Managing Back Pain: “your tool box to understand and fix things”.
Learn all about Back Pain, Chronic Back Pain and Perception of Pain from Tony Gill
What is lower back pain (LBP)?
This should be a simple answer with our medical technology to answer but pain is incredibly complex.
At times, physical changes and adaptions can increase our perception of pain but in itself is not enough to explain pain. MRI investigations point to many people with significant mechanical changes but with no pain. Then other people with minimal or no obvious changes have far higher pain. See more about MRI guidelines here.

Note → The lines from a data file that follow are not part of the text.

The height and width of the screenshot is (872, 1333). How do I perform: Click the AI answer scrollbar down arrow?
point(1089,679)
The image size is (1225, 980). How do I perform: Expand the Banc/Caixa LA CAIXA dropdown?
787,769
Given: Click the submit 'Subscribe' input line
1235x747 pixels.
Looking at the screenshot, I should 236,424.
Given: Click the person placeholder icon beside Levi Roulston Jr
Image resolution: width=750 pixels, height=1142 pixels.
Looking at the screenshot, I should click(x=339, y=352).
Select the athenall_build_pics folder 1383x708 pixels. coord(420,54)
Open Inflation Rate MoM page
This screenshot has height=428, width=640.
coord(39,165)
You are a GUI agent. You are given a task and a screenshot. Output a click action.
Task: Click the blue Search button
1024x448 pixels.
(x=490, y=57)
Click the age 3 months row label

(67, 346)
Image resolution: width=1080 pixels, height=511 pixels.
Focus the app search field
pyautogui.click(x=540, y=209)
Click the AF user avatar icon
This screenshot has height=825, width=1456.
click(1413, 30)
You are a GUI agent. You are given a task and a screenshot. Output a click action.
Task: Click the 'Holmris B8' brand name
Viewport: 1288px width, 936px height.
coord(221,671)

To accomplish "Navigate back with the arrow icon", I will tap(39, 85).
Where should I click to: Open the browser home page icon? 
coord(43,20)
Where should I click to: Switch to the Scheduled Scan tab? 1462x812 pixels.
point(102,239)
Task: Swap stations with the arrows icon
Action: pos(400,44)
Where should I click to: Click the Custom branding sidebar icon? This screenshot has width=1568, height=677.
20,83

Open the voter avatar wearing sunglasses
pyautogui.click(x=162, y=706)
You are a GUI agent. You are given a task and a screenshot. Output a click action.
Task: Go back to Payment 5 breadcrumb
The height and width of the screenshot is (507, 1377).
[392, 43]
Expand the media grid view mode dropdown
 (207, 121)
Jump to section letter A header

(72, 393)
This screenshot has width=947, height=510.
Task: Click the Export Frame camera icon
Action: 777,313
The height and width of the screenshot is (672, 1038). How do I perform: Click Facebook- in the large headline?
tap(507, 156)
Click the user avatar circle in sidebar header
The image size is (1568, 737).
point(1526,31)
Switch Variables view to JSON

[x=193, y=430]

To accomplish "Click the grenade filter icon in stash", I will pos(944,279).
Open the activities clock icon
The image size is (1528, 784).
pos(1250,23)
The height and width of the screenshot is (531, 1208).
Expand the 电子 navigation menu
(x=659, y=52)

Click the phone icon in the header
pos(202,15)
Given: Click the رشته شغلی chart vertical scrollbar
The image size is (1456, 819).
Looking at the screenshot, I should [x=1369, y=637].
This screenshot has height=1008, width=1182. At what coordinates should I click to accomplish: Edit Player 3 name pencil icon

We do know that stress , culture and socio-economics do correlate with reported back pain. Its is more helpful to think of back pain as a large complex jigsaw unique for every person. There are lots of elements that when added together can increase perception of pain.
Let’s start with physical. We know that as we age the back ages. The discs slowly dehydrate just like our skin does therefore no amount of rehydrating in the day alters this. As the discs dehydrate they flatten and bulge.
The joints then sit closer together and need to take more load. They are made of bone and have an amazing property to adapt. The joints thicken and bulk up to handle the bigger load. Normally all of this happens at a very slow rate, like your own body’s stalactites and stalagmite’s. The body tends to be happy with slow change and not as happy with rapid change. Slow change allows progressive adaption in the ligaments and muscles to cope with the change.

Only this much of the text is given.